Nothing could be further from the truth. It is true that banks have credit policies and those policies influence and inform the outcome of your loan application. It is also true that within the accommodation industry bank credit policies are flexible and we have a number of clients who have finance deals that have been approved outside bank credit guidelines. These transactions have been of such a quality that lenders have been prepared to provide a finance solution outside usual policy. That means experience, strong asset backing and great debt servicing capacity.

The reality is that banks take deposits from investors and lend those funds to borrowers. This simple transaction, left unregulated, has the potential to place at risk the funds of the depositor. It’s also important to remember that bank lending and access to credit are primary drivers of economic growth and economic trends.

To no great surprise the government feels a desire to ensure that bank lending practices don’t jeopardise depositors’ funds or drive unfavourable economic outcomes. As such, the government has a raft of legislation and a number of agencies whose responsibility is to keep an eye on the banks and ensure they play the game appropriately.

A recent example is the pressure being placed on the banks to slow lending for property investment, particularly in Sydney and Melbourne. The ready availability of highly geared, low cost debt on interest-only terms has, in the view of the regulators and the Reserve Bank, driven a property market that is now overheated. As a result gearing has been pulled back and rates for aggressive gearing and interest only terms are higher than lower geared P and I funding. The RBA has signalled that it may now turn its focus to business and commercial lending so the next 12 months could prove interesting.

As a result of regulations and prudential guidelines there are number of hoops that a borrower needs to leap through in order to achieve a finance approval on acceptable terms. In my view this is how it should be.

The critical benchmarks are equity and debt servicing. The two are intertwined and in most cases one impacts on the other. The reality is that equity is king. If you don’t have enough money to pay your deposit then in most cases no amount of debt servicing capacity will compensate. Your equity needs to be cash or supporting security such as equity in property. The more cash you put in, the better your debt servicing capacity. It’s that simple. Of course, if you can pay off debt quickly due to strong cash flows you may be able to convince a bank to lend a bit more on the proviso that the so called over-lend portion of the debt gets paid back fast.

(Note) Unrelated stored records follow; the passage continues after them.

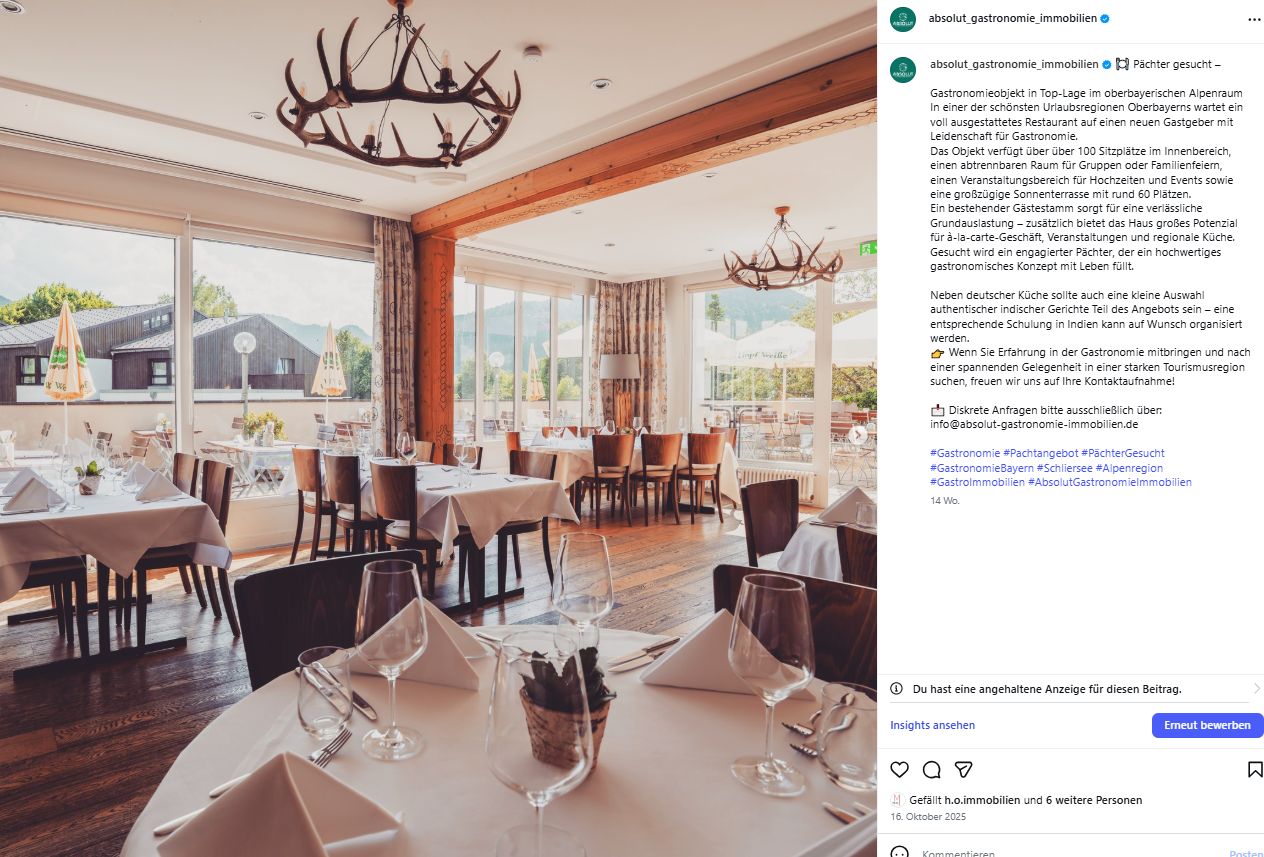Click absolut_gastronomie_immobilien username in header
The image size is (1264, 857).
point(1013,19)
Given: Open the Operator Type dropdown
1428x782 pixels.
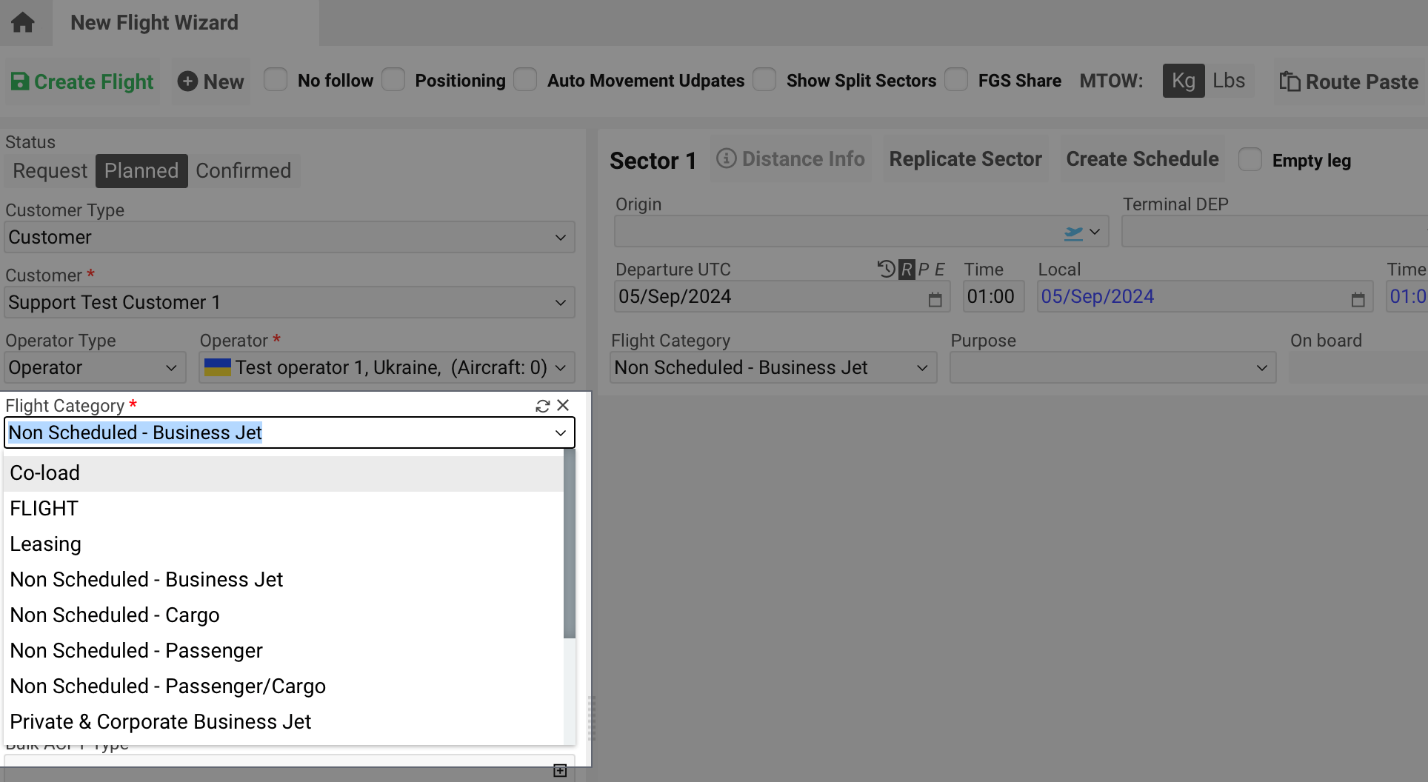Looking at the screenshot, I should [172, 367].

Once you decide you have enough cash or supporting security to do the deal you need to be sure that bank benchmarks for debt servicing can be met. We run a pretty much identical process for our clients that saves the hassle of waiting for the bank to go through the process. Essentially, in order for a lender to be comfortable with the deal you need to be able to demonstrate the capacity to repay all debt on P and I over the balance term of the loan (after any interest-only period) with the payments calculated at a rate 2 per cent higher than current rates. The income used to complete this calculation will be made up of total income net of tax, living expenses, outgoings and vacancies on investment property and costs of supporting dependants.

As you can see the capacity to just pay interest on current rates will not get you home. This stress testing of the transaction is an obligation that all lenders must comply with. Government agencies, such as the Australian Prudential and Regulatory Authority, are constantly reviewing and monitoring bank lending activity. Any relaxation in credit standards will quickly come to the attention of APRA and make no mistake, the banks don’t want to pop up on the regulators radar. Since the GFC there has been even more regulator focus on our banking system and the policies and activities of lenders. I don’t expect this to change any time soon.

Lastly, most lenders will conduct an annual review when you borrow more than $1 million for business purposes. Diarise your review date (it’s in your letter of offer) and get on the front foot. Your lender will replicate the equity and debt service tests that were undertaken when your finance was approved.

Best to provide sufficient accurate information in a timely manner to ensure a positive result.